Selected passage:
-*-
If you have the time to spend so many hours on the net chatting with this guy to the point where you’ve developed feelings for him, you’ve definitely got the time to put yourself out there and find a real guy.
So what’s stopping you?
Kara has it right. You need to get off the net, and go look for a real person.
Something else you’re not going to like. Sometimes I think that we use the net as a crutch. We don’t have to worry about all the insecurities and fears of rejection that are definite risks in putting yourself out there in real time.
We can absolutely control how every interaction progresses.
I’m not telling you this as criticism – we all see the allure in that. It’s incredibly safe, but therein lies the problem. How much time do we spend doing this in the hopes that one day, one of these pixel guys will turn out to be exactly what we want him to be?
-*-
Provided records:
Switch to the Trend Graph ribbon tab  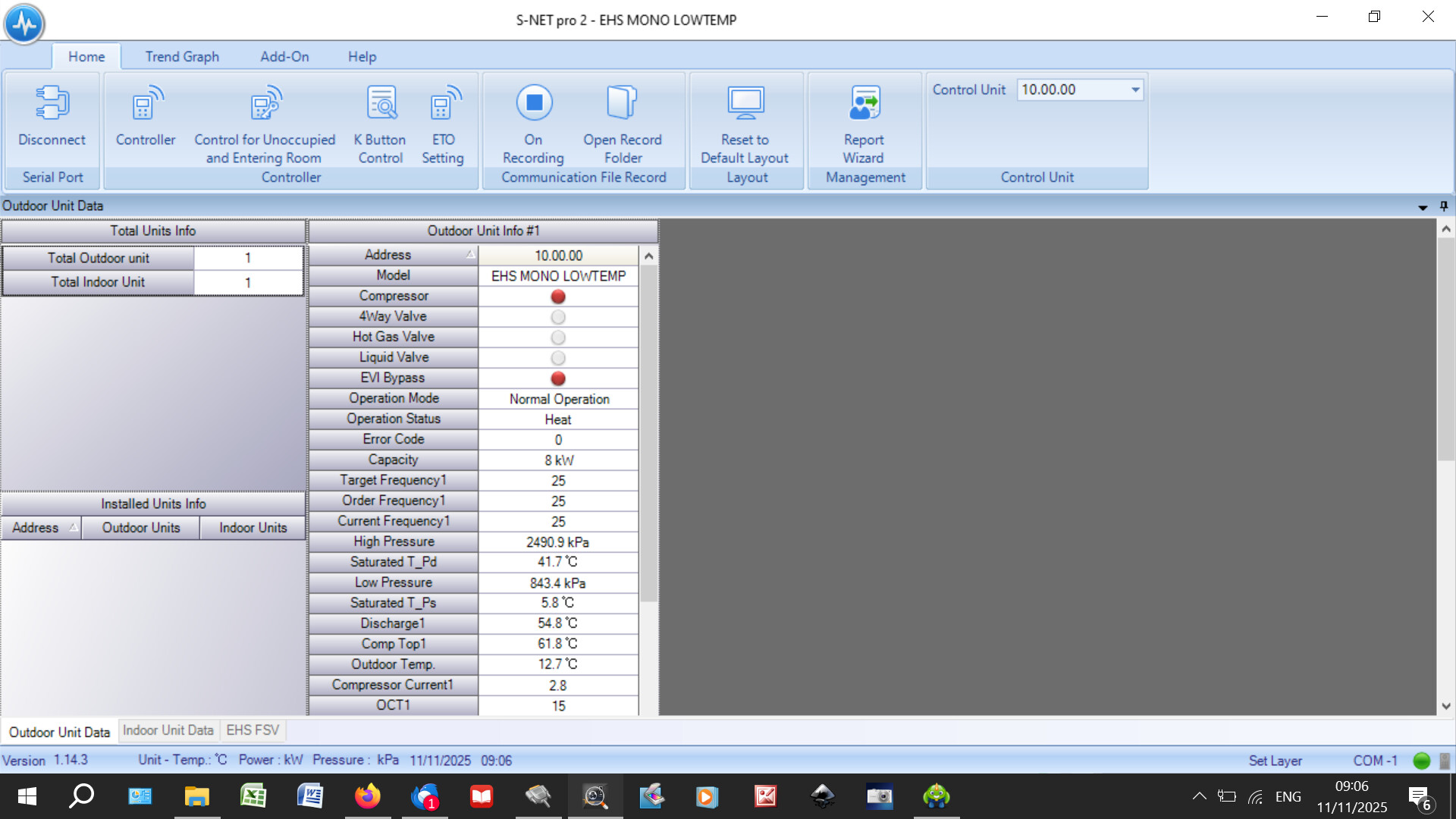pos(182,57)
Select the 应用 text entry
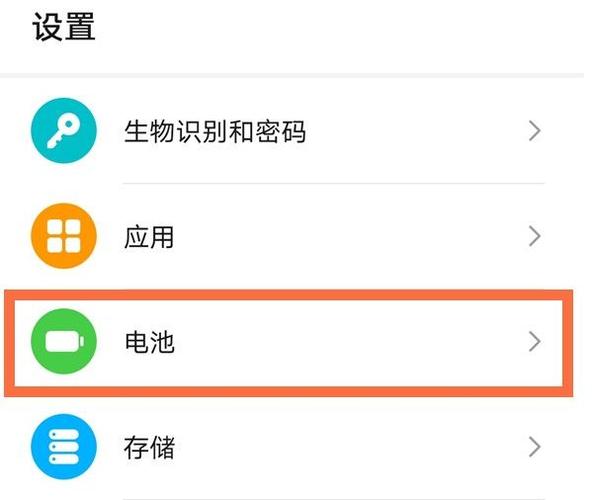592x500 pixels. coord(149,237)
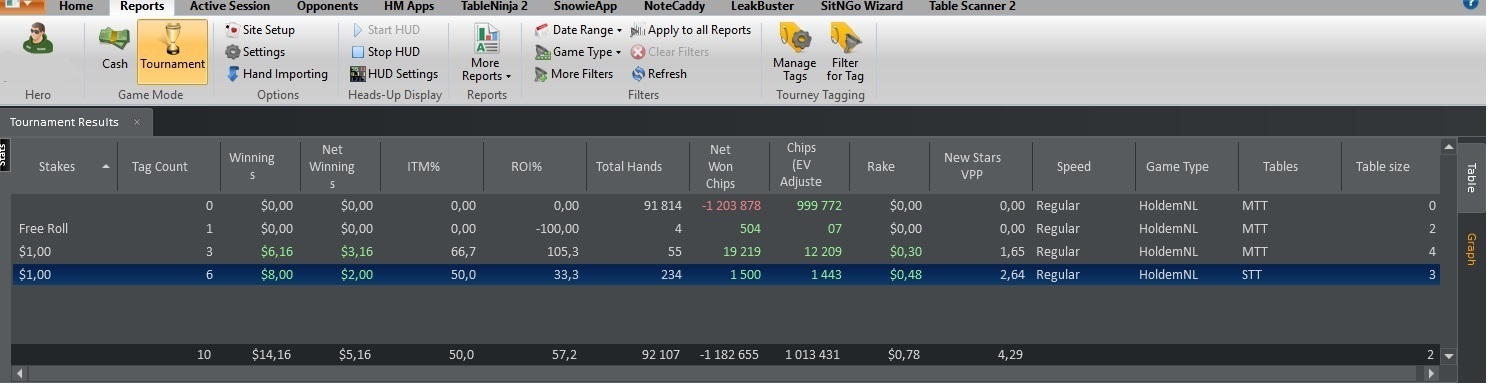Viewport: 1498px width, 392px height.
Task: Open Site Setup options
Action: (260, 30)
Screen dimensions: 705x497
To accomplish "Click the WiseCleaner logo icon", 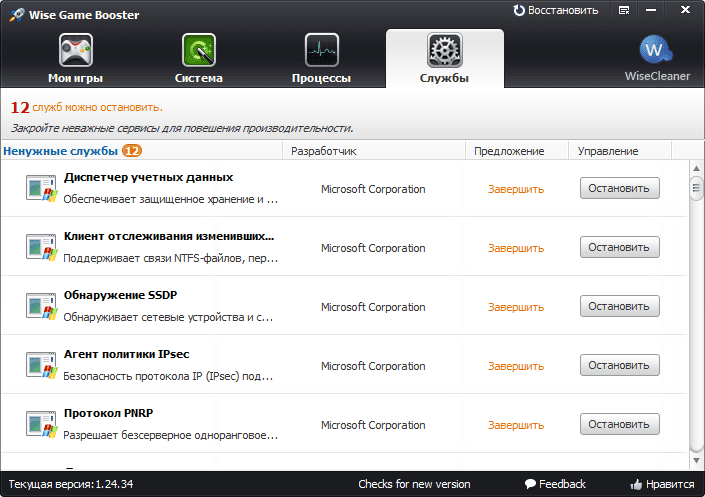I will (657, 50).
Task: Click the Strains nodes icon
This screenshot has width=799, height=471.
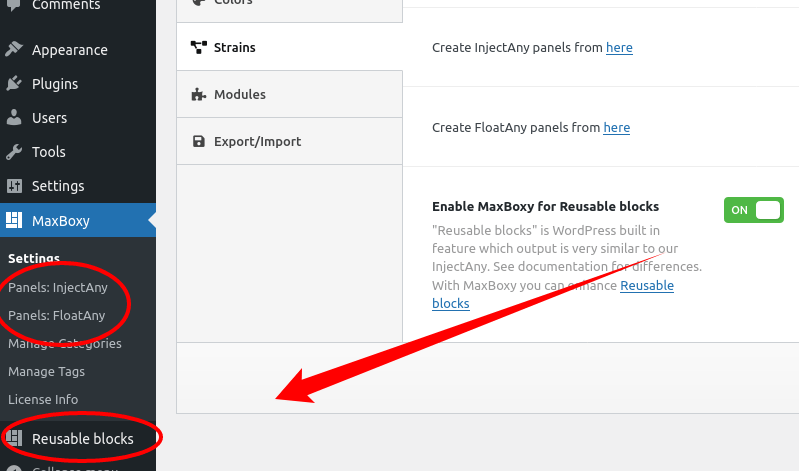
-*-
What to do:
**A.** Render into French this sentence from the passage on online romance: "We can absolutely control how every interaction progresses."
**B.** Continue the passage on online romance beyond its final sentence.

Responses for each task:
**A.** Nous pouvons entièrement contrôler la façon dont chaque interaction évolue.

**B.**
The other guy is usually playing the same game. Even if – as you have done, you develop feelings for some pixel guy, what recourse do you have? You can’t date your computer. You can’t wake up with it (or I suppose you can but that would be weird (grin),)
The best of all scenarios would be I suppose that you do meet and are compatible. But how often does that happen? But you don’t even have that hope. He isn’t interested in having a relationship, even a pixel one.
Walk away, for yourself, for your own sanity. Limit your contact with him, and get out of your house. Go out, go to the coffee shop, go see a play, do something else, something that puts you in contact with a lot of real gay guys.